Bates had a plan to erect a 11ft fence with barbed wire and electrify the top of the fence to prevent any pitch invasions which had blighted Chelsea around that era. After much legal wrangling the local council refused to allow the electric fence much to Bates`s annoyance. He claimed farming had been using the fencing for years but this reference just alienated his supporters more. Instead of working to resolve the issues with better stadia, segregation, etc Bates wanted the ultimate deterrent.

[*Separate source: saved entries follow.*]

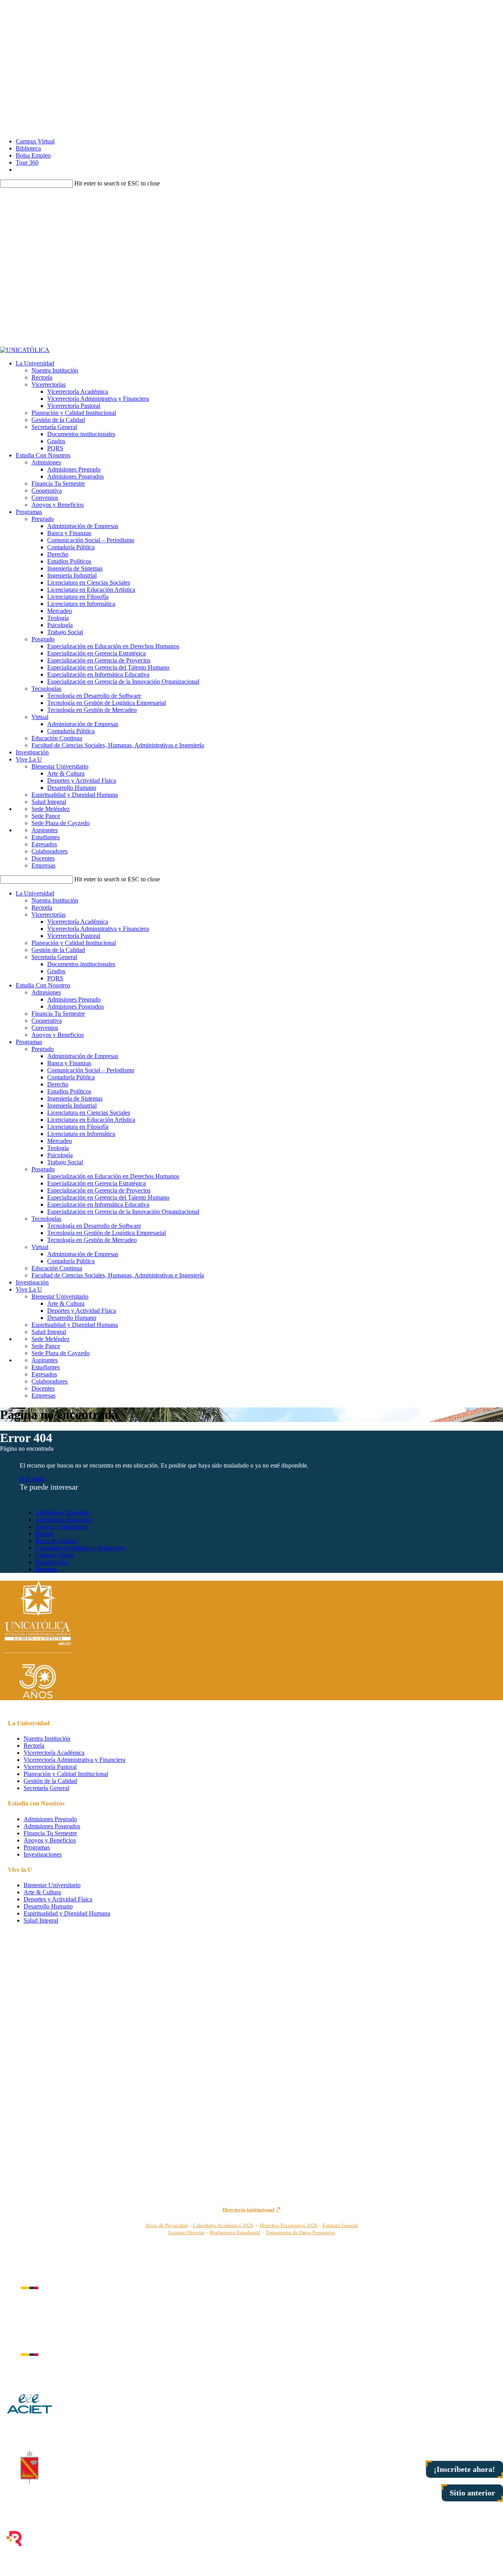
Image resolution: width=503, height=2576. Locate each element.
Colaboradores (49, 851)
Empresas (43, 865)
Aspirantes (44, 830)
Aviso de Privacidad (166, 2225)
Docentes (43, 858)
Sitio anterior (472, 2492)
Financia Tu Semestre (58, 483)
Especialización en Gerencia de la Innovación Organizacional (123, 681)
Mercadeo (59, 610)
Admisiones (46, 462)
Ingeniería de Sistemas (75, 568)
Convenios (44, 497)
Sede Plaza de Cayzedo (60, 823)
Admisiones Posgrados (75, 476)
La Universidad (35, 363)
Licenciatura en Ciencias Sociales (88, 582)
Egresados (44, 844)
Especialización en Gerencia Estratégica (96, 653)
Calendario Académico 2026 (223, 2225)
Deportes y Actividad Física (81, 780)
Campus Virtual (35, 141)
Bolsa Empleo (33, 155)
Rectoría (41, 377)
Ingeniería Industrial (72, 575)
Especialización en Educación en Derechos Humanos (113, 646)
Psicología (60, 625)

One cannot image how haunting it must have been to be at Heysel in 1985. It was an embarrassing time even for this 10 year old who loved football and wanted to talk to the Spanish staff about Barcelona and Real Madrid yet you always felt we were tarred with the same brush as those who rioted in Brussels.
The game was eventually played out later that evening with Juventus winning thanks to a Michel Platini penalty but that never really mattered.